A malicious program disrupts computer operations, gains access to private computational resources, or collects sensitive information. In February 2012, nearly 300 million malicious programs were detected, according to a report compiled by SECURELIST. To help organizations protect against malware, I and other researchers at the SEI have focused our efforts on trying to determine the origin of the malware. In particular, I’ve recently worked with my colleagues—Arie Gurfinkel, who works with me in the SEI’s Research, Technology, & System Solutions Program, and Cory Cohen, a malware analyst with the CERT Program—to use the semantics of programming languages to determine the origin of malware. This blog post describes our exploratory research to derive precise and timely actionable intelligence to understand and respond to malware.
In a previous blog post, I described our efforts to use classification (a form of machine learning) to detect provenance similarities in binaries. Broadly, two functions are provenance similar if they have been compiled from similar source code using similar compilers. Malware programmers often draw upon similar source code with minor differences, different compilers (such as various versions of Microsoft Visual C++), or different levels of optimization. In creating a training set to learn (or train) a classifier to predict the similarity of binaries, we realized several positive results including high accuracy and automation in performing classification. We also recognized, however, the following limitations:
- Machine learning is not 100 percent precise. In some instances the classifier reported that two binaries were similar that weren’t or vice versa.
- In a lab environment, machine learning is hard to validate at scale due to the substantial time commitment of researchers who must manually check thousands of samples.
- Our approach was limited to pairwise comparison (detecting whether any given pair of malware/functions are similar), which impedes scalability to full production-size data sets since detecting similarity among a set of size N requires O(N2) comparisons.
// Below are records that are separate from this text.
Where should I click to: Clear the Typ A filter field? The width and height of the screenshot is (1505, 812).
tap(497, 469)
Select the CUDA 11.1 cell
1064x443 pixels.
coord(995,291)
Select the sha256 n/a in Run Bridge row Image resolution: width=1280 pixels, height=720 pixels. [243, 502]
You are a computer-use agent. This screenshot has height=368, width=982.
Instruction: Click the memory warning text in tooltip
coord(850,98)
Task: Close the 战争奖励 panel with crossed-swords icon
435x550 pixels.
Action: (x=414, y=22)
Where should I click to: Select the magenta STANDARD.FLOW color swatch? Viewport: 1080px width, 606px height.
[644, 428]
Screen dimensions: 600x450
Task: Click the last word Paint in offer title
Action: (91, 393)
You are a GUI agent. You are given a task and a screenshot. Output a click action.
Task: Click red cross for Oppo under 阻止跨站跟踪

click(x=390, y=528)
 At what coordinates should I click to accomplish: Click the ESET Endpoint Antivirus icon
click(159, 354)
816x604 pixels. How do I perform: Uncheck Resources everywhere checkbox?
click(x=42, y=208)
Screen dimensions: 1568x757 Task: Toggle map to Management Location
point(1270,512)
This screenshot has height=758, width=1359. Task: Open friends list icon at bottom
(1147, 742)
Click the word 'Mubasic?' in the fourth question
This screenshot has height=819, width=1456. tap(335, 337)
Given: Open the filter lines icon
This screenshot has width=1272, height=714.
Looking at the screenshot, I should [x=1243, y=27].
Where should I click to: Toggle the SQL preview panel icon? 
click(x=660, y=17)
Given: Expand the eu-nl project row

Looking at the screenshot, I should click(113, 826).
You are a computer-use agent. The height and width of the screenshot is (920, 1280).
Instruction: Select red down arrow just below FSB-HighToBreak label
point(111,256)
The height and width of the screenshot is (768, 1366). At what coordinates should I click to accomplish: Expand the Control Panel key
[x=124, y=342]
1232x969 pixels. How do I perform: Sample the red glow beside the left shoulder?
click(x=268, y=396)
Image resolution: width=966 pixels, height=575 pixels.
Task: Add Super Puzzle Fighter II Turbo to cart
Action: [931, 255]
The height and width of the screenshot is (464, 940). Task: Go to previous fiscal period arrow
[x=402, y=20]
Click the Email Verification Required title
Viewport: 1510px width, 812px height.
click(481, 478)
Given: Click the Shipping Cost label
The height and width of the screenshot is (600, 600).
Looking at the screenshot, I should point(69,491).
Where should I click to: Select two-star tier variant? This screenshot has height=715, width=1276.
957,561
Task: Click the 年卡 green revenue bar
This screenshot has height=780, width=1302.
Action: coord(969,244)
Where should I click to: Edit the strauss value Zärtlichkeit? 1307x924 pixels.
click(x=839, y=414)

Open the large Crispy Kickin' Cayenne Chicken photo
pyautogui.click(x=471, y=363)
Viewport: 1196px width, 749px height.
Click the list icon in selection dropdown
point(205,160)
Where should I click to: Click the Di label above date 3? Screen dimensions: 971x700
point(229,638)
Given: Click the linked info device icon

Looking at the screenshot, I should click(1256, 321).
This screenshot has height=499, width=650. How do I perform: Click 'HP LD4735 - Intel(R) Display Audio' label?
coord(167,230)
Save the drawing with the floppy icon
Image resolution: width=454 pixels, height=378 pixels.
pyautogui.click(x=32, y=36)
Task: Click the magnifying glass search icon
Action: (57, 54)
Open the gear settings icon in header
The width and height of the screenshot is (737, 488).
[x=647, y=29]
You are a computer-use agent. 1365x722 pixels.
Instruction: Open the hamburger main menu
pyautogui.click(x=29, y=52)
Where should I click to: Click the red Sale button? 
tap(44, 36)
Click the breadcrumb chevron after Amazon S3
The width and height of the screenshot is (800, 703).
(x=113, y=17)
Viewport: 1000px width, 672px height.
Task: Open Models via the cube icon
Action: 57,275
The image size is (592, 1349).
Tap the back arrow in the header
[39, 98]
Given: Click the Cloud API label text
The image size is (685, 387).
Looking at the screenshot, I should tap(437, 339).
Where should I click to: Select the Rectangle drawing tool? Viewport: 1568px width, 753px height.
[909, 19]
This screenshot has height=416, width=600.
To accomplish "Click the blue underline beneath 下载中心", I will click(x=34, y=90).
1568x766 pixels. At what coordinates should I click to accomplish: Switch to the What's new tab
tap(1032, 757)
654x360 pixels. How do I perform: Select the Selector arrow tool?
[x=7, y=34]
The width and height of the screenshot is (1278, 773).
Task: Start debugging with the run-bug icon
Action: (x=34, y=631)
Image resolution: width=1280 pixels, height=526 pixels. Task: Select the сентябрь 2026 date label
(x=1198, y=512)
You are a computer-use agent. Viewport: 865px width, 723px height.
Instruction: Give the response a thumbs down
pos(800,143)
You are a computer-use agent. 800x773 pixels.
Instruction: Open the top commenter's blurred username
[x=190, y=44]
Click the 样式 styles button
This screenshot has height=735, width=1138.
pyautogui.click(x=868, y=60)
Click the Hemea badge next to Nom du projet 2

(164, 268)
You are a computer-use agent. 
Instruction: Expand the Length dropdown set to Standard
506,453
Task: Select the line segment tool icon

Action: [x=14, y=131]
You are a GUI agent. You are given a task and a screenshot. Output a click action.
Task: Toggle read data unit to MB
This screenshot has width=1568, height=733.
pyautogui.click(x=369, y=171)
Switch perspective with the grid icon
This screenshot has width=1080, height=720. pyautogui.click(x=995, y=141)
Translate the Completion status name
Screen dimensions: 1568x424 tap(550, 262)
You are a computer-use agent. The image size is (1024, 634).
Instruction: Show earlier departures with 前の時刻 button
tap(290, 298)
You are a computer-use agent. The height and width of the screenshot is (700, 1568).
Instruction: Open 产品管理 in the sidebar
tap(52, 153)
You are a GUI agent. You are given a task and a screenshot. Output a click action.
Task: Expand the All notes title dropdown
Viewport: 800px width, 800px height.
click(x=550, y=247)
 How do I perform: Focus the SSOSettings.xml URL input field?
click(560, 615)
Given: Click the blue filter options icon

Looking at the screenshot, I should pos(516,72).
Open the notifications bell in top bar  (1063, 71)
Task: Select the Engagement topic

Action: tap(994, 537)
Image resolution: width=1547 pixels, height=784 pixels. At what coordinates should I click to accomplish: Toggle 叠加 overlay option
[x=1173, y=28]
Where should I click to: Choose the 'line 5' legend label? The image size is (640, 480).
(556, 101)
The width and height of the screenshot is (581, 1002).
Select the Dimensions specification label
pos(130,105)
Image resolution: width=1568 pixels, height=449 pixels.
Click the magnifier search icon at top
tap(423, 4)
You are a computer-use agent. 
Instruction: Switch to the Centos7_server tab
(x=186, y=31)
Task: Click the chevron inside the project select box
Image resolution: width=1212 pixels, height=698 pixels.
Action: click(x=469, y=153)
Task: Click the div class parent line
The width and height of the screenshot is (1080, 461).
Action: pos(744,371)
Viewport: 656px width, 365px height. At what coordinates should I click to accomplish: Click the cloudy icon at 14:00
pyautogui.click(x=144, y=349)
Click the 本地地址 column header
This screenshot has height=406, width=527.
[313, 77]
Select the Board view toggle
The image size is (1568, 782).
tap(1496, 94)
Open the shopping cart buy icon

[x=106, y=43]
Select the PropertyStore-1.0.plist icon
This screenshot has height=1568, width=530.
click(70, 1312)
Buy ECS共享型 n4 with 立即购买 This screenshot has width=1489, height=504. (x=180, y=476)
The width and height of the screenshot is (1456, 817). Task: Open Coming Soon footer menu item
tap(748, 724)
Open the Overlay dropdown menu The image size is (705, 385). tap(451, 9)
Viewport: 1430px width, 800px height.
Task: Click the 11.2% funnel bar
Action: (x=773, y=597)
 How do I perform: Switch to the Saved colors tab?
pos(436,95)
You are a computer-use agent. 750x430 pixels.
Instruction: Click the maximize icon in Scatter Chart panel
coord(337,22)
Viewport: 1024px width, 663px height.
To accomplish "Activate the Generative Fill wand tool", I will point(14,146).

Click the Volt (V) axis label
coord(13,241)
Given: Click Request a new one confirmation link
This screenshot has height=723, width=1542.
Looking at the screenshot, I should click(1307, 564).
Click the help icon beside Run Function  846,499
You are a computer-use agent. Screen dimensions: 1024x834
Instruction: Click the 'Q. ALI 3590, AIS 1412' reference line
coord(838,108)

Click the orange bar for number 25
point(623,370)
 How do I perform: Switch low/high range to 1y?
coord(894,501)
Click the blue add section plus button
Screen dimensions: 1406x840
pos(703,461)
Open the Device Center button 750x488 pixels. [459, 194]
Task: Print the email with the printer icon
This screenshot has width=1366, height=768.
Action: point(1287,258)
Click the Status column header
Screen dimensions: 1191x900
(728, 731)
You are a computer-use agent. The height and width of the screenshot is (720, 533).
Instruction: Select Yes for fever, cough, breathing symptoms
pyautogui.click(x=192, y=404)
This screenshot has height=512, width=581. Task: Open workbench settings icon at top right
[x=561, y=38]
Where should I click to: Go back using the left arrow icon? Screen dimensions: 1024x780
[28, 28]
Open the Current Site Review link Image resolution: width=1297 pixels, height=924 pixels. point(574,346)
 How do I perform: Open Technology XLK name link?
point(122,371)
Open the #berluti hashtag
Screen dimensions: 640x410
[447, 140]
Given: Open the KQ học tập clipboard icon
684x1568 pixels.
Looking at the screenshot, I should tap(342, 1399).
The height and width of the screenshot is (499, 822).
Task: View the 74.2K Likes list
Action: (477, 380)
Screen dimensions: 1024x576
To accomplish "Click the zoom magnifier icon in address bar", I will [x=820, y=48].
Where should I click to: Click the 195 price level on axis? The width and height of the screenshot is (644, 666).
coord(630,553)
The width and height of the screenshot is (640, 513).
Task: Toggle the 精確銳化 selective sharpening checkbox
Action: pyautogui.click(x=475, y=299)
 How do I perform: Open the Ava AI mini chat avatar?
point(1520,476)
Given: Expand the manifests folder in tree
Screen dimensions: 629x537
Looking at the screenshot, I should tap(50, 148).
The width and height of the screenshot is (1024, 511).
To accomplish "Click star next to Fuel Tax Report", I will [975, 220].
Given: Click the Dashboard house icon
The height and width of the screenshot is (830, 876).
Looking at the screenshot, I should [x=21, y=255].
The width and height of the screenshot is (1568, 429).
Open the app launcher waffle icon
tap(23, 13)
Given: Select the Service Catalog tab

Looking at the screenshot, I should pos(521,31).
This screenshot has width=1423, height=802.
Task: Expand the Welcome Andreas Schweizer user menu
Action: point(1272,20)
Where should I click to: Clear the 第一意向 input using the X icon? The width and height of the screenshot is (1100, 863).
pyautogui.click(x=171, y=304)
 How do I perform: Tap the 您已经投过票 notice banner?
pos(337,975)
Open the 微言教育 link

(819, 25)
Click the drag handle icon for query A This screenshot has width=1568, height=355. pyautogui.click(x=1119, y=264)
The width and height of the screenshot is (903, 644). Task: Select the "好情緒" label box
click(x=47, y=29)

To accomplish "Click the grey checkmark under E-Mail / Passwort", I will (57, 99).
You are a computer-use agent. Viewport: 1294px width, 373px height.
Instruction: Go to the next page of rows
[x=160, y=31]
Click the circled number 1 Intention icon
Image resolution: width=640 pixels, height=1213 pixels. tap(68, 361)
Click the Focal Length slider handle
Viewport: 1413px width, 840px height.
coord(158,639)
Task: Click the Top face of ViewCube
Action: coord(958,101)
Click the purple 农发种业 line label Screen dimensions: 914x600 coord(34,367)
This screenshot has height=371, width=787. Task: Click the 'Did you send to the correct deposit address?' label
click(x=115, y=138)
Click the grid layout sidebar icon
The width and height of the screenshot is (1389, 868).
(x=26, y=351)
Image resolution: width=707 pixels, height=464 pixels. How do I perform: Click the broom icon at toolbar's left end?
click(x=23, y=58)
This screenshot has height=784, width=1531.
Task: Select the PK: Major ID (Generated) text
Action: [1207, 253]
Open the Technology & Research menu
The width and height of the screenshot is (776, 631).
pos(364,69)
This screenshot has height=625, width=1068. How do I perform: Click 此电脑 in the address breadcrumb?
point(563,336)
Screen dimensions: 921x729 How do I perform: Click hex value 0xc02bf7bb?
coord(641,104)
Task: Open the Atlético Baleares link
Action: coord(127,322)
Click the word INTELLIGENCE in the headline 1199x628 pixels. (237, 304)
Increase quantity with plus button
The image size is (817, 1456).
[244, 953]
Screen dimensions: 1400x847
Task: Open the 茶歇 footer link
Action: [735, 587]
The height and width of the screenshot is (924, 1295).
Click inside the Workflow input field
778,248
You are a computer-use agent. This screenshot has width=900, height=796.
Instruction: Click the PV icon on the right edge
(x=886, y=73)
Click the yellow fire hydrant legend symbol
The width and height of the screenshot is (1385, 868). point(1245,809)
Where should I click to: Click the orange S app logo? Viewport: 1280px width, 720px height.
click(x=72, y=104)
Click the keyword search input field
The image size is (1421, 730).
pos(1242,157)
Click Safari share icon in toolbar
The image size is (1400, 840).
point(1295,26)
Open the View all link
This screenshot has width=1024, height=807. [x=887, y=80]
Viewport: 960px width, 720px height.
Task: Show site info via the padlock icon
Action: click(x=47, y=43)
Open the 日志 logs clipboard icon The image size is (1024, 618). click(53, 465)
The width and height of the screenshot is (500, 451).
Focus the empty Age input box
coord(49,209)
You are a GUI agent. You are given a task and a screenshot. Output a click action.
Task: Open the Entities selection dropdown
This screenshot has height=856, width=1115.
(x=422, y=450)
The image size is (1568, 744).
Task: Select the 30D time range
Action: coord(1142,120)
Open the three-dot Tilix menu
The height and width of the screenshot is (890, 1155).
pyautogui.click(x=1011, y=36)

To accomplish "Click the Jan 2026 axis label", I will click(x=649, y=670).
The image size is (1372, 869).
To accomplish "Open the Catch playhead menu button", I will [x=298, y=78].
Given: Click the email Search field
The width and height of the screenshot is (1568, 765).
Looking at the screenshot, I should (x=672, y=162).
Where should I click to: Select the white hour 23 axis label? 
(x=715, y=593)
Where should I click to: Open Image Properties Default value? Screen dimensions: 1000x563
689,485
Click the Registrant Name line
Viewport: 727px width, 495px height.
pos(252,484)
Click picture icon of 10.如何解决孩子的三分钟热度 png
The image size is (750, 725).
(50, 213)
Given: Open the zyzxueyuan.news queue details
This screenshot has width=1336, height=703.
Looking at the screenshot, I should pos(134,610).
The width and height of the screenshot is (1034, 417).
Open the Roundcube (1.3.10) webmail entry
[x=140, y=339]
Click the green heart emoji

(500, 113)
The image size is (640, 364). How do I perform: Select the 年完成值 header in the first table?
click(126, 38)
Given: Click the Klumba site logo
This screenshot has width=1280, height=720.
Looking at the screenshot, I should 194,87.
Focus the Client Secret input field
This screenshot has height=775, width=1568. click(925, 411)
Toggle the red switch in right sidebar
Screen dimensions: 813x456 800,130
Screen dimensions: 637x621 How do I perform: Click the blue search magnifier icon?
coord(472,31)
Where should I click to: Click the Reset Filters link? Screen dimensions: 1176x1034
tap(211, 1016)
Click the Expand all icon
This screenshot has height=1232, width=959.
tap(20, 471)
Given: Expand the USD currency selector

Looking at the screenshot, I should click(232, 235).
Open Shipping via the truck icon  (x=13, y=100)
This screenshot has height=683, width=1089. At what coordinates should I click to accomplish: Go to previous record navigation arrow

Another approach that we researched, computing and comparing attribute vectors, also yielded low rates of accuracy and did not capture semantics.
Our New Approach
Our new approach is based on extending traditional syntactic clustering techniques that have been used to classify malware in the past with execution semantics. This approach involves two tasks:
We summarize each approach below.
Function Clustering Based on Semantic Hashes
The first task of our work—function clustering based on semantic hashes—is based on semantic reasoning about programs, which is also called static analysis. We chose this approach because semantic summaries significantly reduce the number of clusters compared to syntactic hash-based clustering (For more information on the Pithos signature, please read the article by Cory Cohen and Jeffrey Havilla on page 28 of the 2009 CERT Research Annual Report) while maintaining the quality of the cluster.
Our approach involves using static analysis to determine the effect of a function (i.e., some relationship between its inputs and outputs) and then mapping functions that have the same behavior to the same equivalence classes. We thus determine that two functions are similar if we arrive at a similar result when statically computing the effect of each function.
For example, the following functions can be identified as similar
- two functions that modify the same variable
- two functions that output the same value for the same input
- close outputs for close inputs (If a final input/output is 5 and another input output is 4, we’ll say that’s “close.” If one output is 10 and one is 20, we’ll say “far.”)
Another aspect of this first task involves validating the static analysis and constructing a semantic hash or equivalence class. The validation involves constructing a benchmark from the CERT malware database and then performing clustering on that benchmark. There are many choices we can make, so we need to find the ones that actually work.
This approach allows us to avoid the inefficient O(N2) pair-wise comparison problem. In particular, equivalence classes are determined by hashing every binary/function individually and determining which ones have the same hash, not by comparing every pair of binaries/functions.
The second task in our approach focused on solving the pairing problem by semantically comparing two functions using a technique called regression verification, which converts the problem of comparing two functions to that of checking the equivalence of their input-output relationship expressed as logical formulas. This approach has been applied to other domains and problems including checking the equivalence of two programs available as source code. We wanted to broaden its scope by applying regression verification to binaries, which are low-level, executable code.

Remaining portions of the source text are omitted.